Ici l'utilisation de mécanismes qui produisent le vide tire l'objet
réalisé vers le jouet : le vide est alors un signe de jeu, car
il agit par un effet de surprise changeante selon les choix du spectateur.
Celui-ci saisit par le mouvement l'énergie portée par ce vide,
et peut agir en choisissant le vide qu'il souhaite voir, proposé par
l'un des mouvements envisageables. Le vide est devenu signe de communication
de l'œuvre avec le public, et signe de plaisir immédiatement satisfait
par le changement. Le vide se porte ainsi à la rencontre de la société pour
nouer un dialogue avec elle et lui proposer un nouveau mode de vie et de pensée.
L'un des buts affichés des futuristes était en effet de constituer
un nouveau public pour l'attirer vers de nouveaux goûts plastiques.

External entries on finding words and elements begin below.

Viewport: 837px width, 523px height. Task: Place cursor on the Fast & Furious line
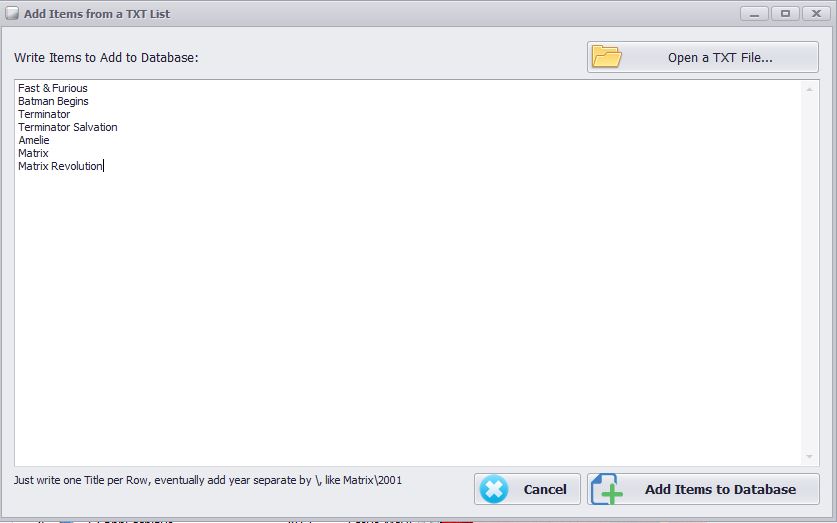pos(53,88)
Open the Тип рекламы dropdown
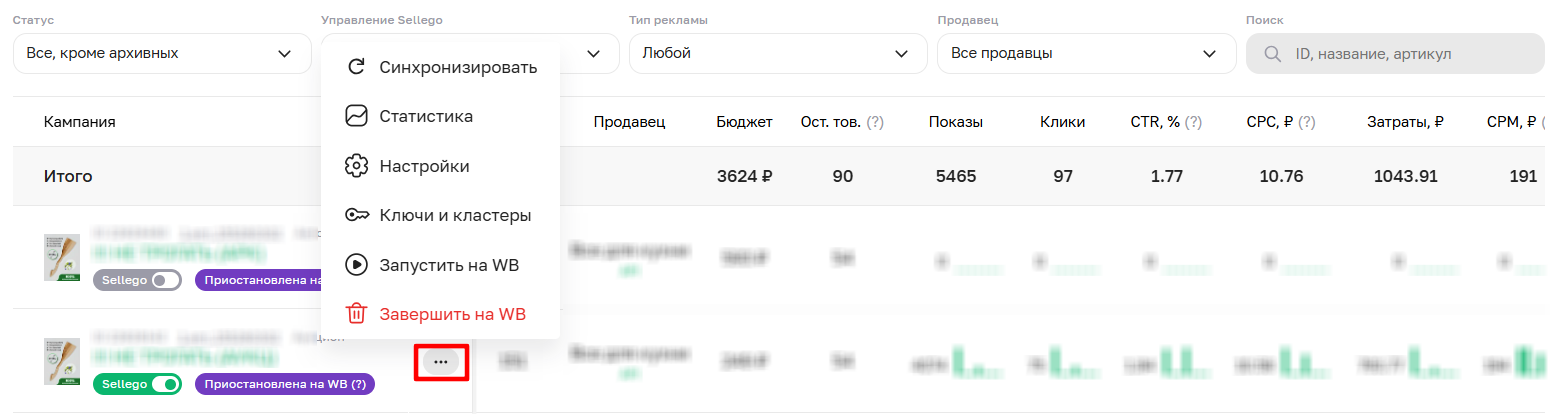 [x=778, y=53]
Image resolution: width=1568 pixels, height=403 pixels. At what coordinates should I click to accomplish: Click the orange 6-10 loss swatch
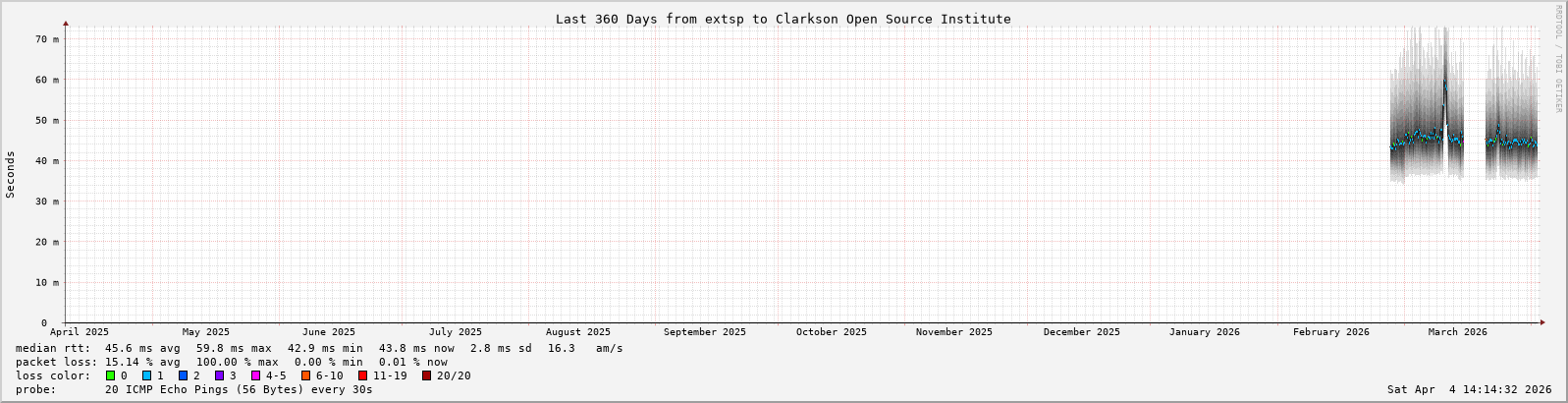click(x=306, y=375)
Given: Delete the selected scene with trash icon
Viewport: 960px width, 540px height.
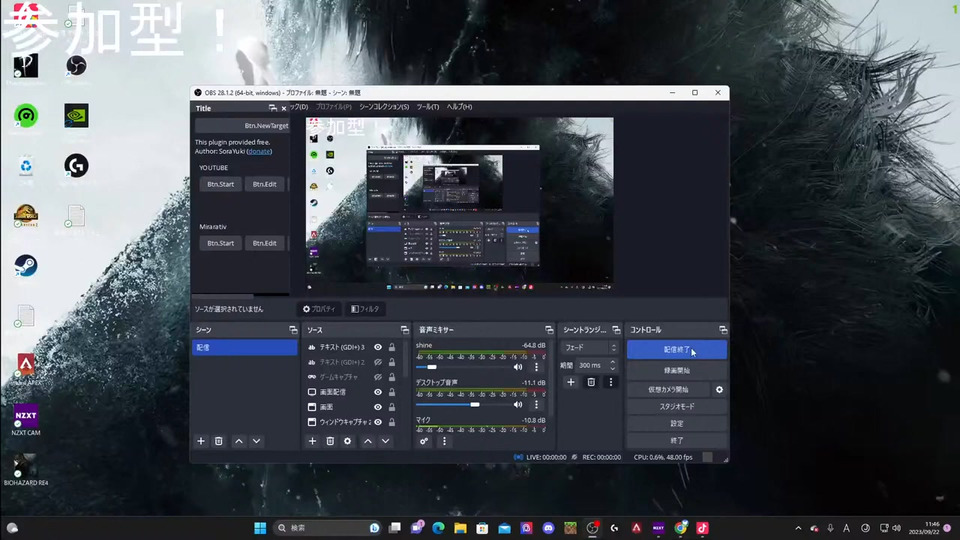Looking at the screenshot, I should (x=219, y=441).
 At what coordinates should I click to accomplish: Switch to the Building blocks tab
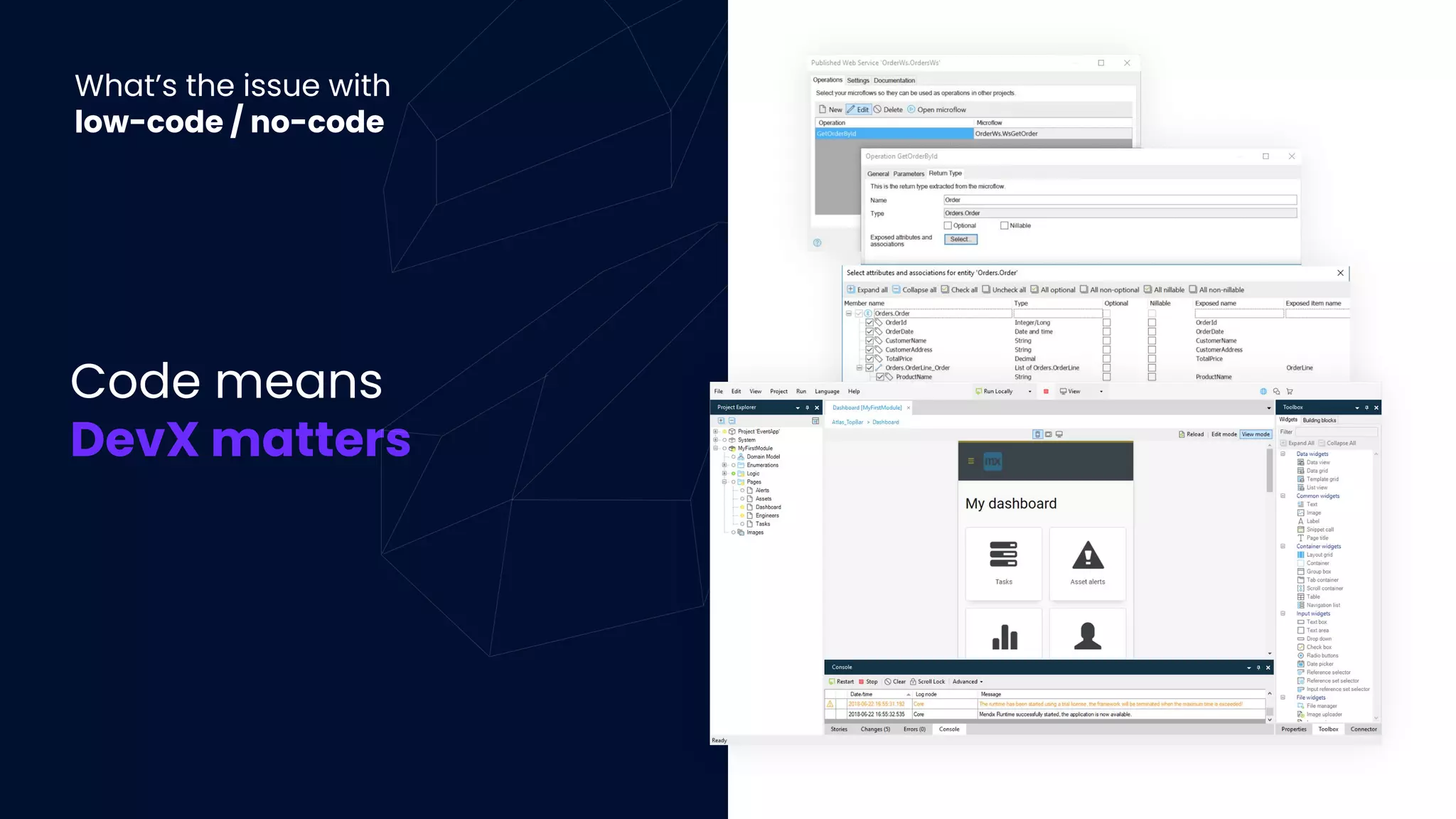click(x=1320, y=420)
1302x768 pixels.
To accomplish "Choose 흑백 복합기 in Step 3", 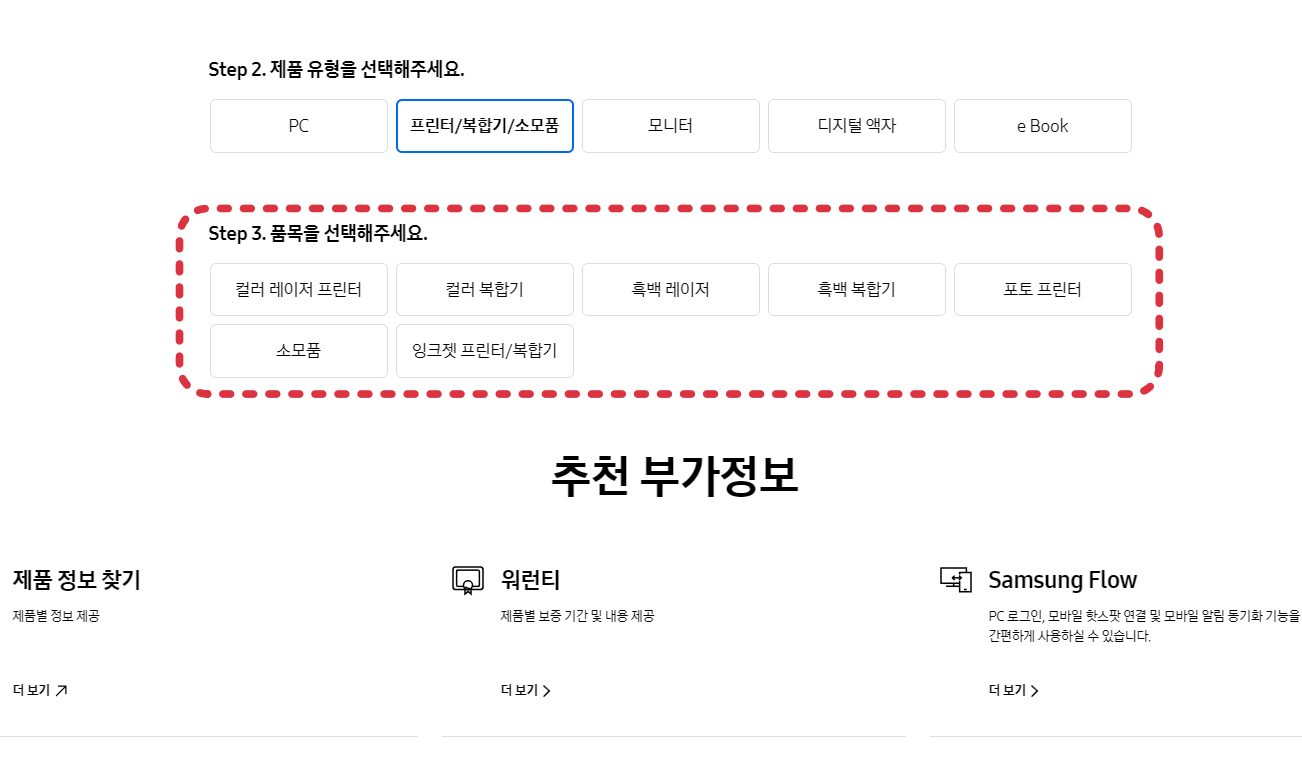I will (856, 289).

Depero
déclarait en effet chercher une plasticité "miraculeusement
bouleversante – l'œuvre d'art doit directement agir avec toutes
les vitalités (non pas mortalités passéistes) sur l'âme
de l'observateur". En somme, la création des formes du vide dans
cette construction fondée sur le mouvement effectif des formes pleines
vise à nouer un dialogue fondé sur le jeu avec le spectateur.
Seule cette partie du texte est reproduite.